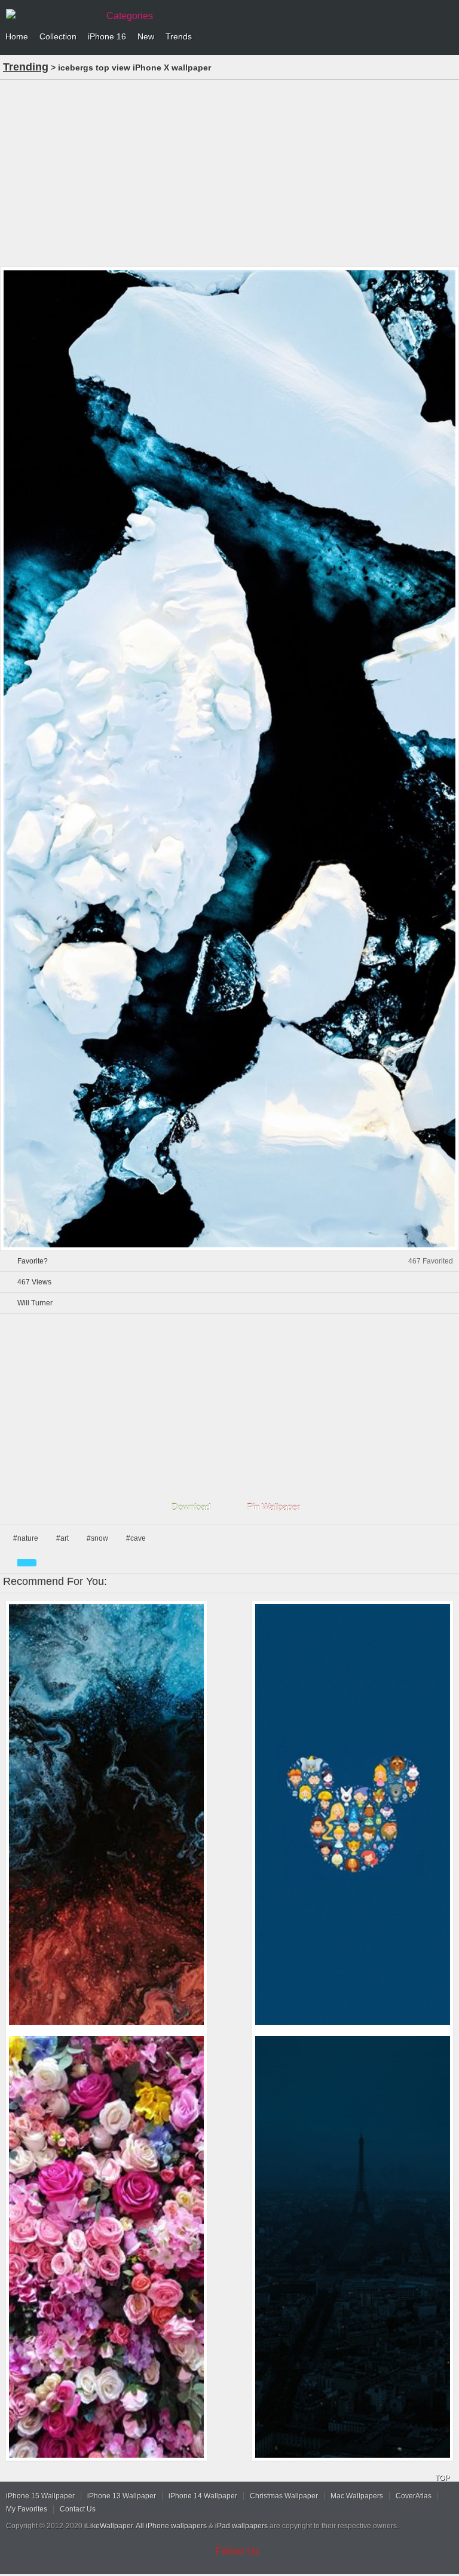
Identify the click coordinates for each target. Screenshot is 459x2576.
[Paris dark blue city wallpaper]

--

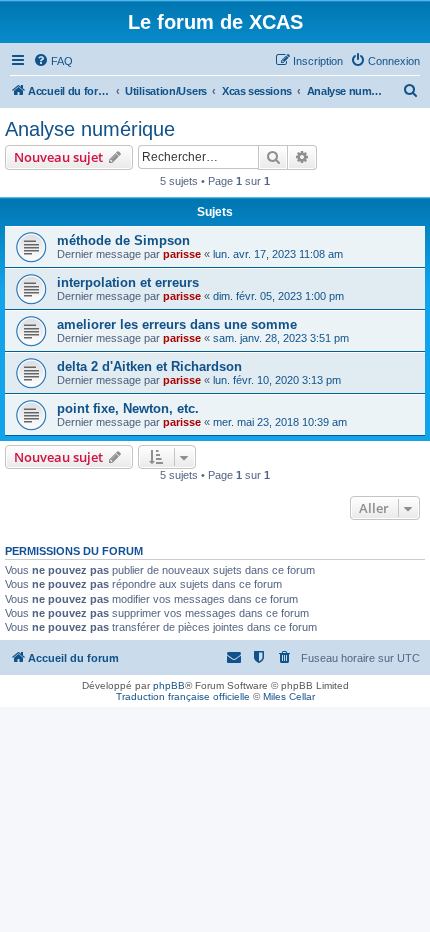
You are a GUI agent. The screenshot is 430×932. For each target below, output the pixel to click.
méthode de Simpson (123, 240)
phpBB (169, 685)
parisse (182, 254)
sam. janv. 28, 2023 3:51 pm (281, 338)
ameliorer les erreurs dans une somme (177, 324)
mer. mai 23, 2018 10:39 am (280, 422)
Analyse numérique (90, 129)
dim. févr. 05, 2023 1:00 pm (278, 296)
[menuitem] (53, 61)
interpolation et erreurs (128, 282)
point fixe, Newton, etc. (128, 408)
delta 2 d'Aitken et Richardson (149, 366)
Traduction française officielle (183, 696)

--

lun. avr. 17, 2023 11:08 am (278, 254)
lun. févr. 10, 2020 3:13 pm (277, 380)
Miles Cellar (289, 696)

Problem statement:
Take the listing above and repeat exactly the lines from the one containing "mer. mai 23, 2018 10:39 am (280, 422)" through the one containing "Traduction française officielle (183, 696)", both included.

Output for this exercise:
mer. mai 23, 2018 10:39 am (280, 422)
Analyse numérique (90, 129)
dim. févr. 05, 2023 1:00 pm (278, 296)
[menuitem] (53, 61)
interpolation et erreurs (128, 282)
point fixe, Newton, etc. (128, 408)
delta 2 d'Aitken et Richardson (149, 366)
Traduction française officielle (183, 696)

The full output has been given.